Criança cadeirante fica 4h esperando por ônibus adaptado em Pouso Alegre

Uma criança cadeirante e a mãe dela ficaram quase quatro horas em um ponto esperando por um ônibus adaptado para pessoas com deficiência. O caso aconteceu na quarta-feira (30) em Pouso Alegre(MG), e a polícia precisou ser chamada pra resolver a situação.  A empresa acabou mandando uma van para buscar as duas, já que não havia veículo com rampa de acesso. Moradores fizeram um vídeo mostrando a espera. As imagens repercutiram nas redes sociais e deixou os moradores indignados.

Priscila Marroze Moraes Melo é mãe da Ana Lívia, de 6 anos, e da Giovanna, de 3. A Giovanna nasceu com paralisia cerebral e precisa fazer tratamento médico diariamente. Além das consultas, Priscila passeia com a menina todos os dias, por recomendação médica.

 

Parte desse caminho ela faz a pé, mas na outra precisa de ônibus. “Na parte da manhã, eu já tenho uma rotina certa, mas quando ela precisa fazer um tratamento por fora ou até mesmo um passeio, é difícil, muito difícil. Às vezes eu vou a pé ou com ela no colo, porque não tem um horário específico de ônibus. Já cheguei a tomar chuva com elas por falta de circular”, conta a dona de casa.

Na quarta-feira, a Priscila foi com a Giovanna até o ponto final pra pegar um ônibus de volta pra casa. Elas chegaram no local por volta das 14h30, já que o ônibus pro bairro delas deveria passar às 15h. Mas ele e todos os outros veículos que passaram depois não tinham rampa de acessibilidade.

“Quando o ônibus não vem adaptado, é o elevador que não funciona. Tem que pegar no braço. E quando não é o elevador, é o cinto de segurança no ônibus que aí a gente tem que segurar a cadeira no braço, pra ela não tombar”, conta Priscila.

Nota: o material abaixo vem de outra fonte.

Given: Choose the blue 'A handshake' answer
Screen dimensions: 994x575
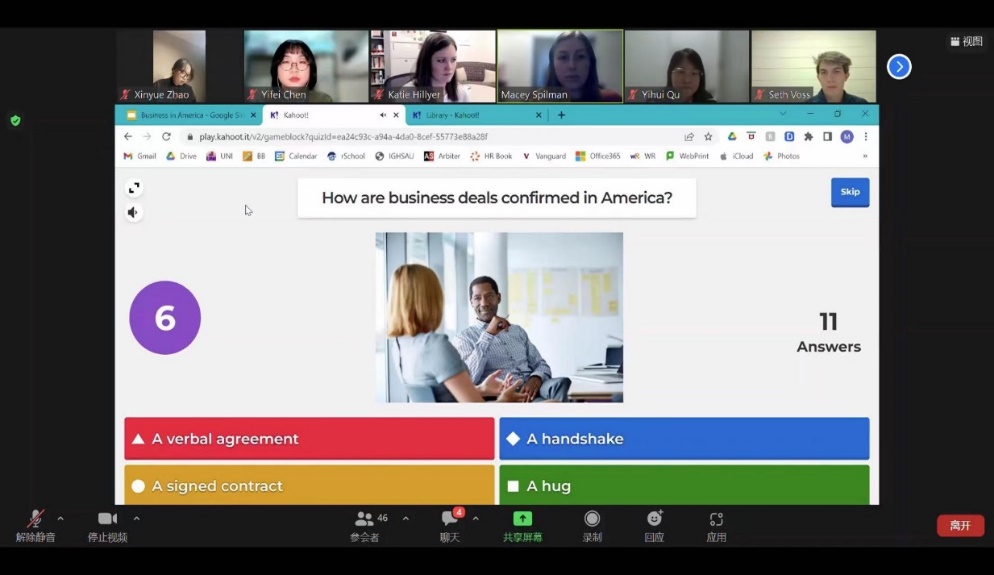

A espera da Priscila revoltou as pessoas que estavam no ponto. Ao ver a pequena Giovanna sem poder ir pra casa pela falta de ônibus adaptados, a animadora de festas Adriana Ferreira Beraldo decidiu agir. A espera da mãe e filha foi registrada e compartilhada nas redes sociais. O vídeo já teve mais de 8 mil visualizações.

“Vi o carro de polícia, aí eu fui atrás, falei ‘por favor, pra eles ajudarem a gente’. Só a presença do policial, foi coisa de 5 minutos, eles mandaram um ônibus da Apae, especial da Princesa do Sul pra levar ela embora”, conta.

A Priscila fez um boletim de ocorrência, mas ela diz que não é a primeira vez que passa por isso. Em outras ocasiões, chegou a perder a consulta médica da filha. Há nove meses, ela entrou com uma ação judicial contra a Princesa do Sul por danos morais.

“Pra gente ver o que vai acontecer, porque eu não posso ficar passando por isso. Não só eu, assim como as outras pessoas também passam, muitas pessoas”, finaliza Priscila.

A Prefeitura de Pouso Alegre disse que oferecer transporte público com acessibilidade é uma obrigação da empresa prestadora do serviço na cidade, que é a Princesa do Sul. A equipe da EPTV Sul de Minas tentou um retorno da Princesa do Sul pra falar sobre o problema com os ônibus públicos, mas ninguém se manifestou até a publicação desta reportagem.